Volentieri riprendiamo questo testo di Paolo Costa sul significato della nostra fragilità, uscito sul Magazine online della Fondazione Kessler.



di Paolo Costa

Many people think that the health emergency we are facing today is the most insidious challenge that could have happened to a complex society like ours. Where does this common feeling come from?

The explanations that are read in newspapers generally revolve around a key concept, that of “fragility”. The bottom line is that the big lesson the coronavirus epidemic is teaching us is that we are more fragile than we thought.

As a philosopher, I might agree with this argument if the people who endorse it actually meant something along these lines.

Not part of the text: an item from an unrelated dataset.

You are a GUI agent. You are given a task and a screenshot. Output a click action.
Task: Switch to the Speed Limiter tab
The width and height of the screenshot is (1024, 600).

Our moral lives as human beings are fragile because situations can arise that confront us with choices over whose consequences we have very little control. In fact, for a few weeks now we have been continually forced to make decisions whose effects we not only cannot measure, but we are not even sure of their moral quality. Our days are overwhelmed by statistical dynamics, whereas most of the time we would rather need to understand what damage we could inflict on the flesh-and-blood people with whom we continuously deal: isn’t it that our keeping them at a distance will offend them? And is the maxim of always privileging public health compatible with our special duties towards the people we love? And what about all the rest that goes beyond the value of health – for example personal freedom or democracy – when our moral coherence could cause damage not to our lives, but to the lives of others?

These are difficult questions indeed, but what people generally mean when they say that we have discovered our fragility, is that in the past few weeks we have realized that we are mortal. But, let me be frank, did we need a pandemic to find out that we are finite and vulnerable creatures? Except for some teenagers in full delusion of omnipotence, this seems to me to be a hazardous claim. Personally, I am convinced that even the boundless trust that modern people place in technology is more the symptom of an acute sense of their biological fragility than vice versa.

Those who point out to us that in such difficult circumstances our mortality showed up as an extreme contingency are likely to come closer to the truth. In other words, we feel abandoned to a sort of gigantic global lottery where the evolution of events is almost entirely entrusted to fate – both in the sense of the evolution of the epidemic (why in Italy and not in Austria? Why in Korea and not in Vietnam?) and in the sense of the development of an every day more and more likely infection (why only two lines of fever for me and pneumonia for someone else?). This confuses us, even if the truth hard to digest, on a closer inspection, is that for people less privileged than us this has always been the norm, not the exception to the rule.

All in all, however, the true fragility that the coronavirus emergency has brought us is definitely not our individual mortality. It is rather the surprising vulnerability of a civilization that has chosen as modus vivendi what the German sociologist Hartmut Rosa has appropriately described as a form of life based on dynamic stabilization: we live in societies, that is to say, that in order to stay in balance must continually rush. They can neither slow down nor stop. They must frantically innovate, compete, increase productivity, efficiency, mobility, etc., while they do not seem to care about the vulnerability of social bonds. I do not deny that such a society has many virtues and several exciting sides, I only observe that it has very little to do with the precariousness which by definition characterizes natural balances.